Task directions.
From the data underneath, reproduce exactly the stretch that begins at the line with "357x202 pixels. Task: Click" and ends after the line with "839x625 pixels.".

Stored items
------------------------------------

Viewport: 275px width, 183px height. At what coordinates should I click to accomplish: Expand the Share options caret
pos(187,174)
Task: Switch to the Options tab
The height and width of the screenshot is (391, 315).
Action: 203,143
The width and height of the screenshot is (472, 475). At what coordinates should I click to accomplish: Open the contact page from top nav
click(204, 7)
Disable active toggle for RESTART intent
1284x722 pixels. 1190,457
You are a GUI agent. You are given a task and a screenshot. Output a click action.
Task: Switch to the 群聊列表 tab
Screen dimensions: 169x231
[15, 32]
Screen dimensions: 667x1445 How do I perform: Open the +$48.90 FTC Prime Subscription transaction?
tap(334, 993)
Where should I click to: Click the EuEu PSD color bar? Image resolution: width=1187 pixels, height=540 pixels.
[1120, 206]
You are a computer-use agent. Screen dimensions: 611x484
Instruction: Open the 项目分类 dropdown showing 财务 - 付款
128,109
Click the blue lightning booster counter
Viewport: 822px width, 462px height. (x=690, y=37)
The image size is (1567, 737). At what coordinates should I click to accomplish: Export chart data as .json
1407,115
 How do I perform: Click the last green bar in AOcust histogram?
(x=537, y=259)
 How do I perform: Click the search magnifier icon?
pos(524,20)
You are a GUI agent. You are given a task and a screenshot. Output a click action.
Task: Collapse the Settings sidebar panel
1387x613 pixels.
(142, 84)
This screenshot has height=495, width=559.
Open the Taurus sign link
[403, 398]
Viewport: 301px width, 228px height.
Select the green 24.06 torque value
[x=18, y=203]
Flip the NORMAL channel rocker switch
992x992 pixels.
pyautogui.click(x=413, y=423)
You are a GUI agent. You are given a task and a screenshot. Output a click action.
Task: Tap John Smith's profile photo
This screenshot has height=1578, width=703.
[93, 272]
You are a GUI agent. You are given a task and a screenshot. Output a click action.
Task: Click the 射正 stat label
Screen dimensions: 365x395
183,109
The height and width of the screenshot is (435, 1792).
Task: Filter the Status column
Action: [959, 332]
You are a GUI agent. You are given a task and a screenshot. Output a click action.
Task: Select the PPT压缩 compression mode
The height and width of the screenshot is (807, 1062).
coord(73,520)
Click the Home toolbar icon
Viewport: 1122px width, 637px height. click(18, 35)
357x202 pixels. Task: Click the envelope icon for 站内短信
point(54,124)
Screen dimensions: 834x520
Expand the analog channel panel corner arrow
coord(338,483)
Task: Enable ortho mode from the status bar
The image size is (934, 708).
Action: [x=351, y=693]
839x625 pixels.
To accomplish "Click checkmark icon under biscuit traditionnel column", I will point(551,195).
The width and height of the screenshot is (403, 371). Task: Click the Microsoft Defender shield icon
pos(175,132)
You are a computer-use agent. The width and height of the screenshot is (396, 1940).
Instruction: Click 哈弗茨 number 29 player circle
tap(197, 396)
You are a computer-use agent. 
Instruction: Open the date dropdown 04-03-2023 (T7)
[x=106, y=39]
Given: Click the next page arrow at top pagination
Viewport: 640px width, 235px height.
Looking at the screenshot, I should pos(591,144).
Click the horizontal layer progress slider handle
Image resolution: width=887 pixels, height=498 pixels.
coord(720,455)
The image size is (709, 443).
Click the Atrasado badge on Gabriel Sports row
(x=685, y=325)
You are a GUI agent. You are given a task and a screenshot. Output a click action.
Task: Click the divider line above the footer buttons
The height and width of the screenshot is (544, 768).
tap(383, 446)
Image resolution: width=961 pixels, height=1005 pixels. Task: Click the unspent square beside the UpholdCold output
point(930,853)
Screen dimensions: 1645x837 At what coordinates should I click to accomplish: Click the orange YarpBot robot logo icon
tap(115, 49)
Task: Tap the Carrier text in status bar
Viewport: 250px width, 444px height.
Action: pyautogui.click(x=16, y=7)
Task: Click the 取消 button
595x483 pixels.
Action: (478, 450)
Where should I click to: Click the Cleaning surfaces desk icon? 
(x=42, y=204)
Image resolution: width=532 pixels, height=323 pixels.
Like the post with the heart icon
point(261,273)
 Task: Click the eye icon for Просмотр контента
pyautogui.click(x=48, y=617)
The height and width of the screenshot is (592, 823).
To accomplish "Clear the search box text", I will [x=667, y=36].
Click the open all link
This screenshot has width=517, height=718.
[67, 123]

------------------------------------

Worked solution.
357x202 pixels. Task: Click the envelope icon for 站内短信
point(54,124)
Screen dimensions: 834x520
Expand the analog channel panel corner arrow
coord(338,483)
Task: Enable ortho mode from the status bar
The image size is (934, 708).
Action: [x=351, y=693]
839x625 pixels.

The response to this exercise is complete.